Однако, насколько мы ее еще любим, мы ее участники и ответственны за нее, чтобы она была прекрасною, доброю и красивою. И тогда мы в ней «боремся с Богом за Бога», ревниво требуем: «Открой мне лицо твое!»
Мучительнее всего потерять того, кого любишь, т. е. утратить возможность говорить о нем и о себе Мы, – не приобщать его более к своей жизни, не приобщать себя к нему и его жизни. Ничего нет смертельнее разлучения с любимым. Начать смотреть на него как на законченное и «объективное» для тебя, безучастное, более необщительное для тебя, – это смерть из смертей. Нет уже стремления вновь понять, вновь приобщить к себе его жизнь. Отныне что-то кончено для тебя в нем и для него в тебе!
Когда уходит дорогой покойник, этого обрыва нет, Мы с ним, его физической смертью не нарушается для нас субъективное соединение с ним.
Обрыв отношений с живым, прекращение Мы между тобою и им – нечто более страшное, чем смерть. Это конец ответственности друг за друга, конец любви, конец всего, всякого общего дела. Ты его и он тебя «предали внешнему», «предали сатане».
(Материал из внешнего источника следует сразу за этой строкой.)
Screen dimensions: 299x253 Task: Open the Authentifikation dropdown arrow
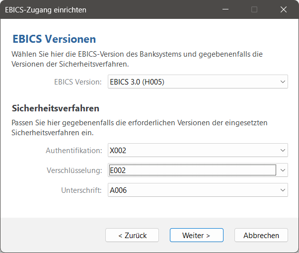click(x=283, y=150)
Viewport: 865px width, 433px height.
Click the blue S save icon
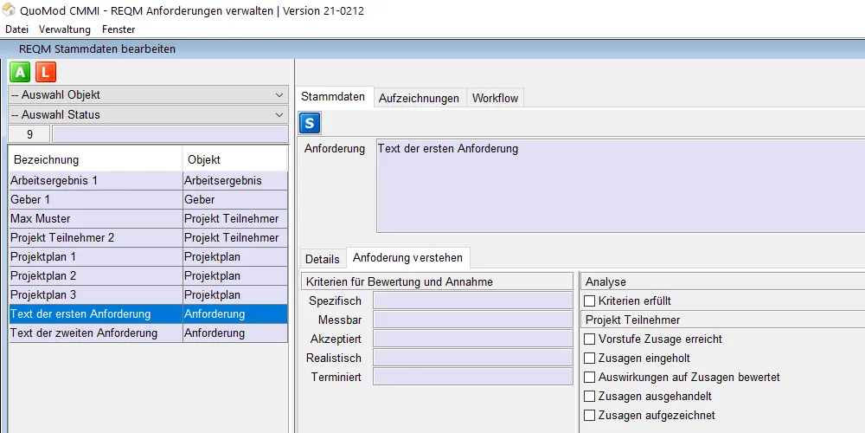pyautogui.click(x=311, y=123)
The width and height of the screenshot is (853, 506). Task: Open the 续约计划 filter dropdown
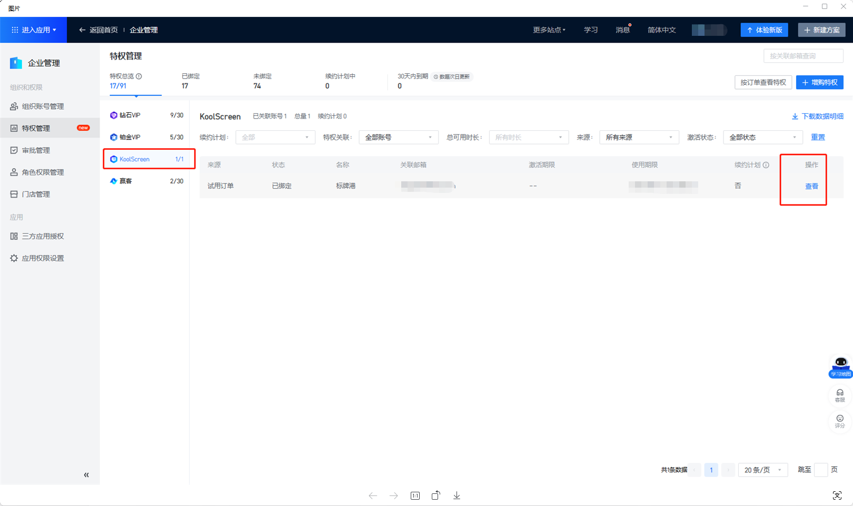(x=275, y=138)
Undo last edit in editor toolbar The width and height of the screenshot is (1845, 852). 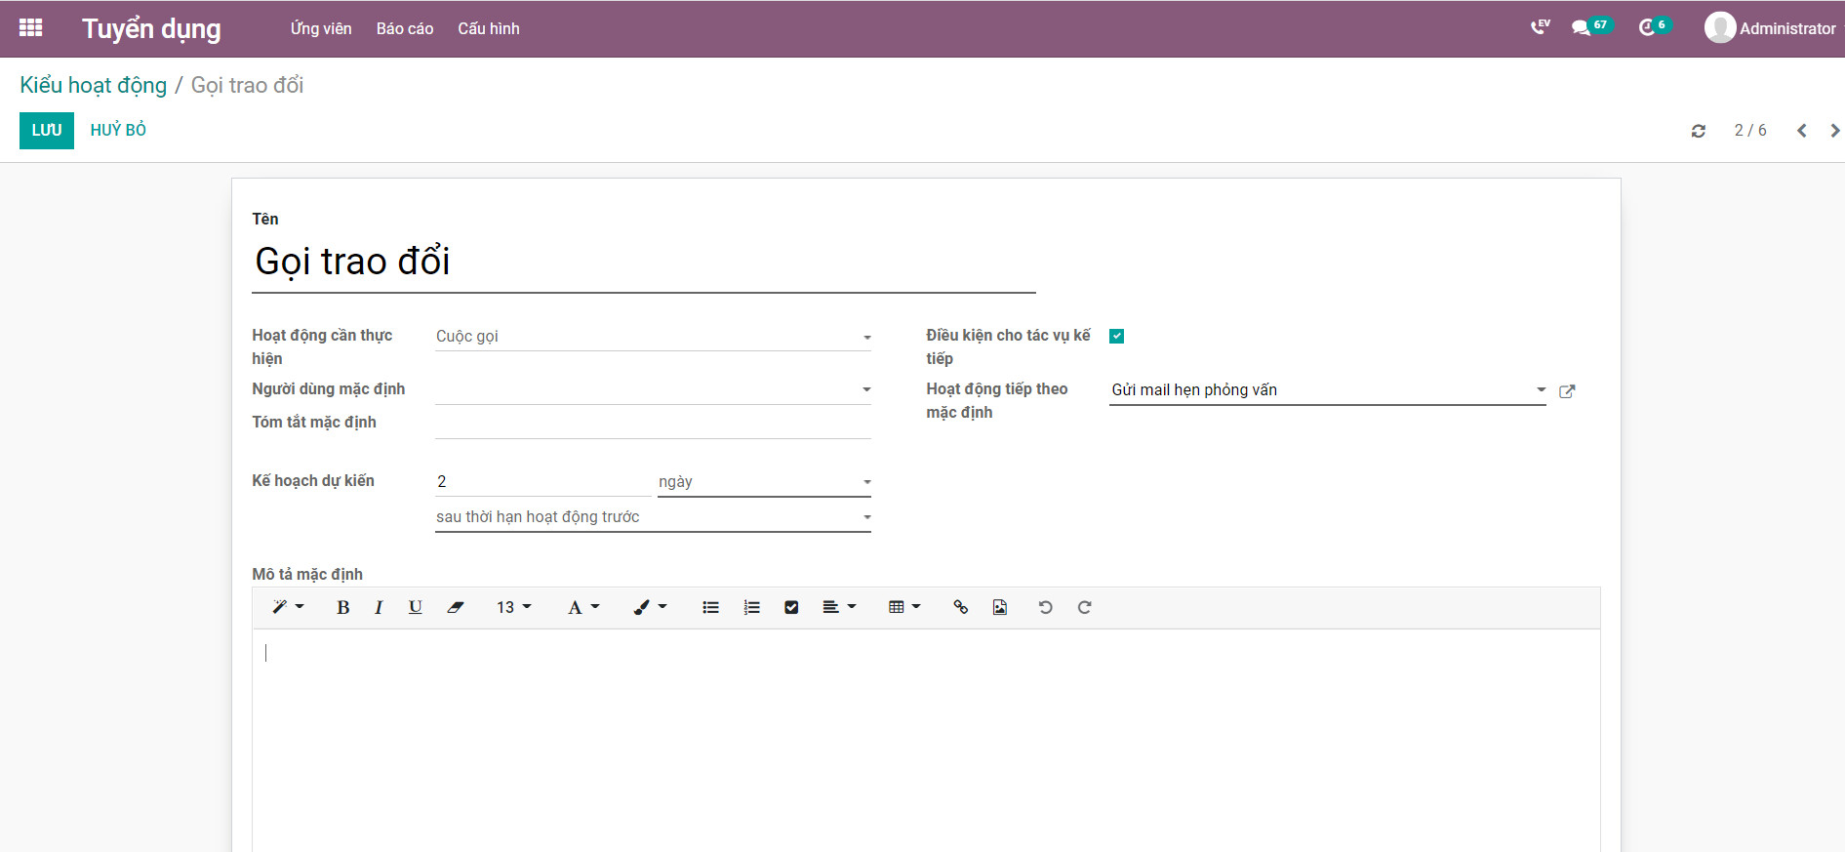1045,607
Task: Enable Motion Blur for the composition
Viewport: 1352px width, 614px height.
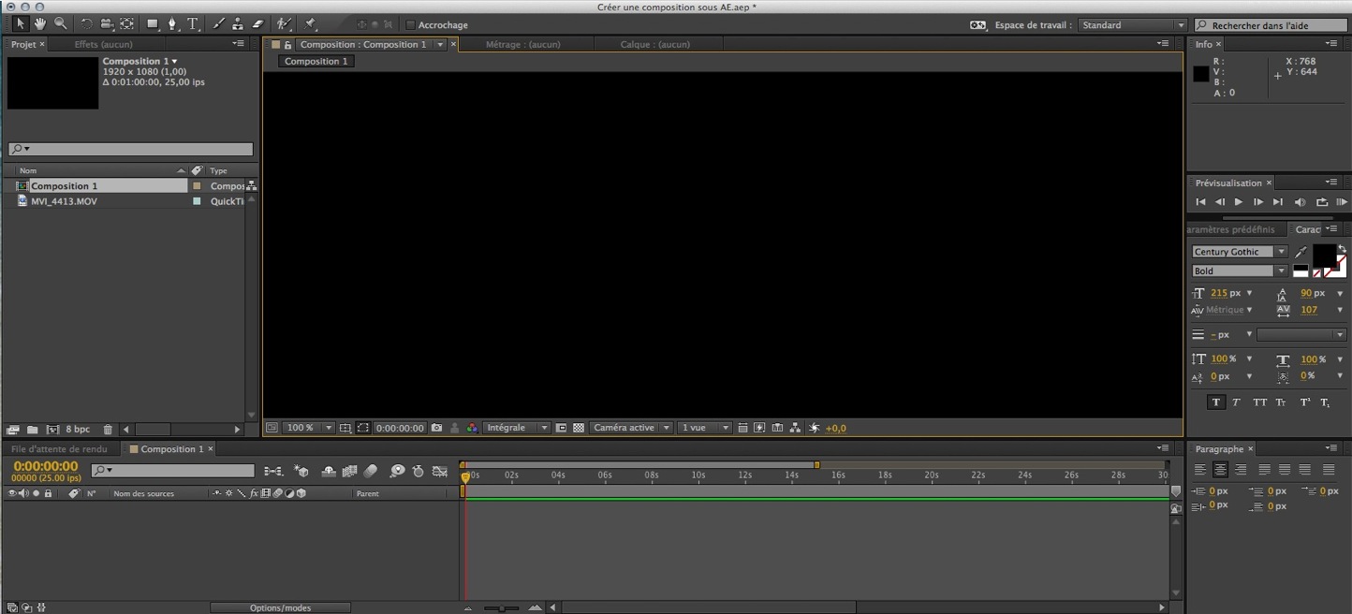Action: [x=371, y=472]
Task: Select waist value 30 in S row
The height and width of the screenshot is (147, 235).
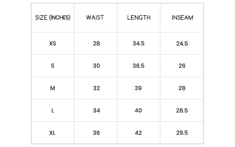Action: pyautogui.click(x=96, y=66)
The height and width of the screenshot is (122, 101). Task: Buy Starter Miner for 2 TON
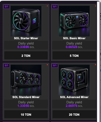26,55
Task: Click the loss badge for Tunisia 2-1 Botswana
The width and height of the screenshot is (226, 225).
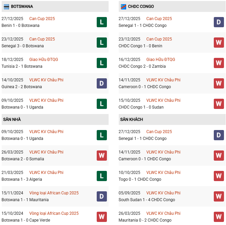Action: tap(102, 63)
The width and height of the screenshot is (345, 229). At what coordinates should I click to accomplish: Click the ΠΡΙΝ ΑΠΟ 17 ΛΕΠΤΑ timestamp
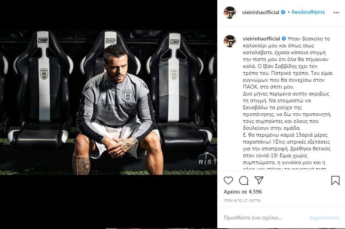tap(242, 200)
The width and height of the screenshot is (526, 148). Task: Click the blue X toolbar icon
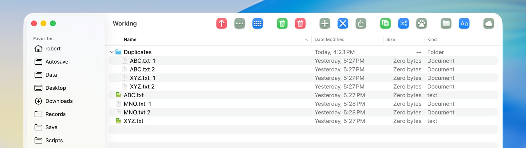tap(343, 24)
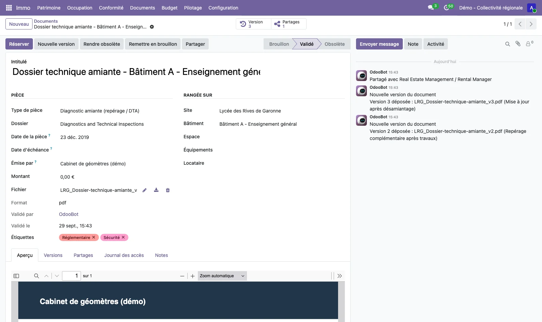542x322 pixels.
Task: Download the LRG_Dossier file
Action: point(156,190)
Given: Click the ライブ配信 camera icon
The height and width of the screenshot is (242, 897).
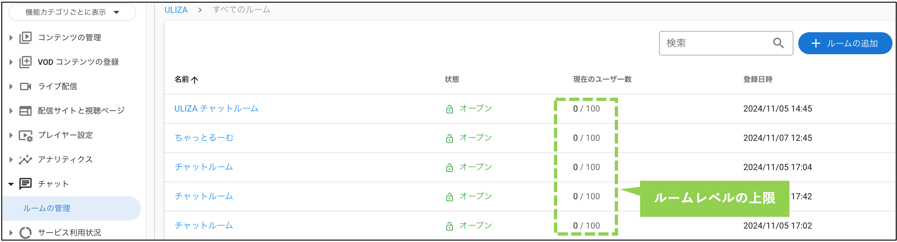Looking at the screenshot, I should click(25, 86).
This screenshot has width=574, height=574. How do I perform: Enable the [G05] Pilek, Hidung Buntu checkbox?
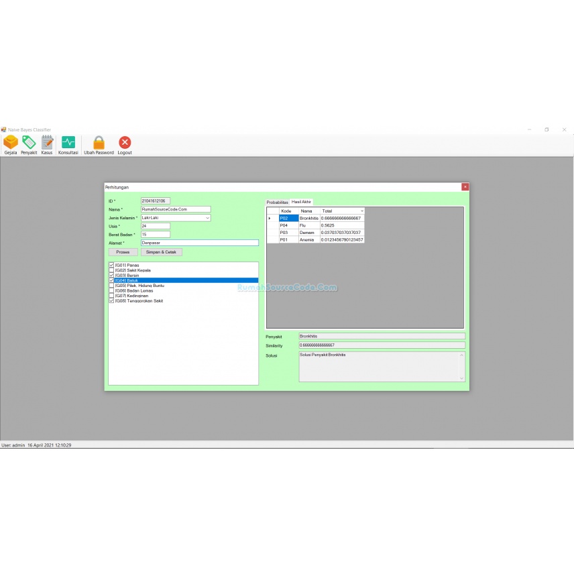click(x=111, y=286)
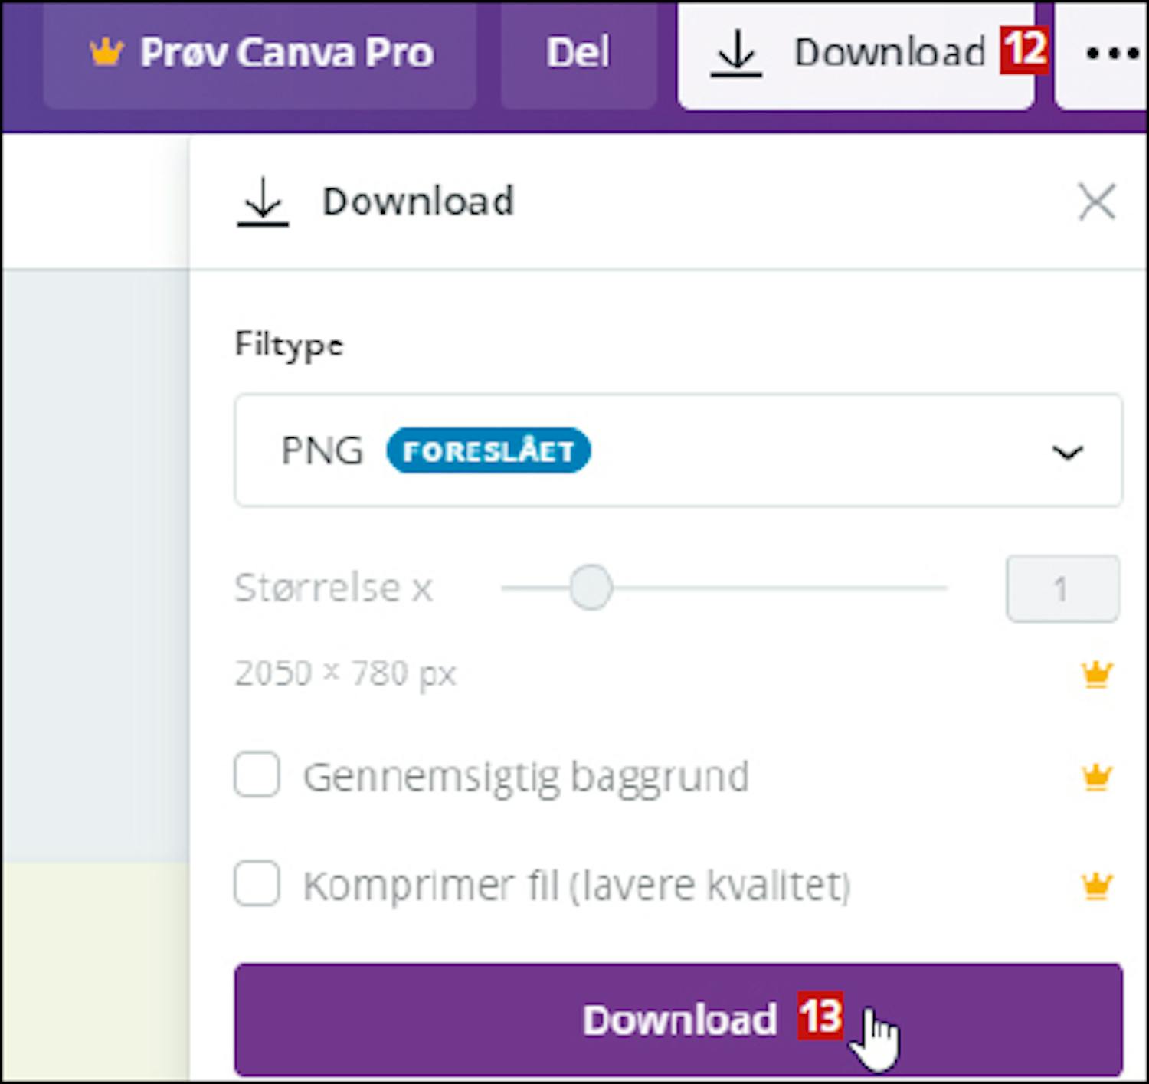Tick the Komprimer fil checkbox

[257, 884]
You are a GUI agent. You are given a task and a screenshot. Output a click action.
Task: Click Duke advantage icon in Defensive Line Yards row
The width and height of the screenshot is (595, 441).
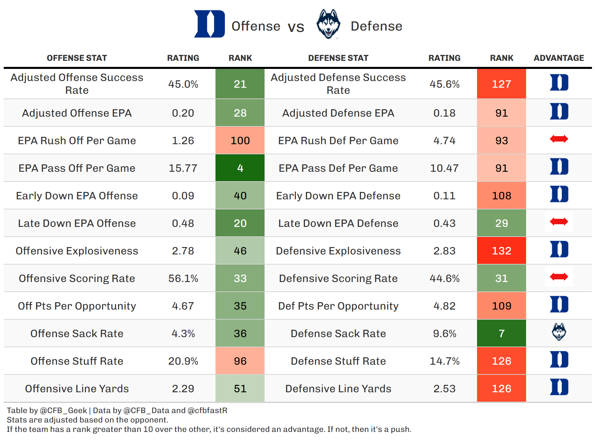(559, 387)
Величайший разрыв, происшедший в человеческом духе, случился тогда, когда однажды человек противоположил себя принципиально «среде», «объекту», «природе». Тут он порвал любовную связь с нею, общую жизнь с нею, любовную ответственность за нее. И он дошел до провозглашения, будто его призвание в «борьбе с природою». Во имя чего? Если во имя добра в ней, то это хорошо, ибо это – стремление добиться добра в ней, чтобы хотя некогда стать с нею Мы. Но ужас в том, что говорят о принципиальном противоположении человека и природы, когда заранее признается, что нет у них ничего общего, и тем более общего Добра! Тогда борьба человека становится лишь во имя свое, человеческое, во имя удобства, счастия, комфорта. И тогда для самого человека наступает то роковое, бесконечное оскудение духа, когда он умирает от оссякновения любви посреди своего Вавилона! Воистину «умер от голода посреди пищи и от жажды – посреди реки»!
Отвергнув от сердца природу, принципиально перестав думать о ней и с нею Мы, человек и сам умер последнею смертью. Предать Природу сатане, уступить ее внешнему, как это делали восточные мистики, Платон и манихеи[104], значит предрешить и свое оскудение.
Понятна необычная тягота и бедственность церковного отлучения: «не ответственны более за него, более не мы с ним»! Он стал внешним для нас.
Культура духа есть всего лишь надстройка над экономическими закономерностями. Это можно утверждать с теми же основаниями, как и то, что жизнь мозга есть лишь надстройка над жизнью мышц и кишек, а биология и химия – всего лишь надстройка над геометрией и алгеброй! Утеряно чутье к целому, мысль потерялась в частном и вертится в безвыходном кругу «частного и общего».
Вера есть динамическое, по преимуществу деятельное состояние, постоянно растящее самого человека. Вера приводит к настоящей любви, а любовь больше всего.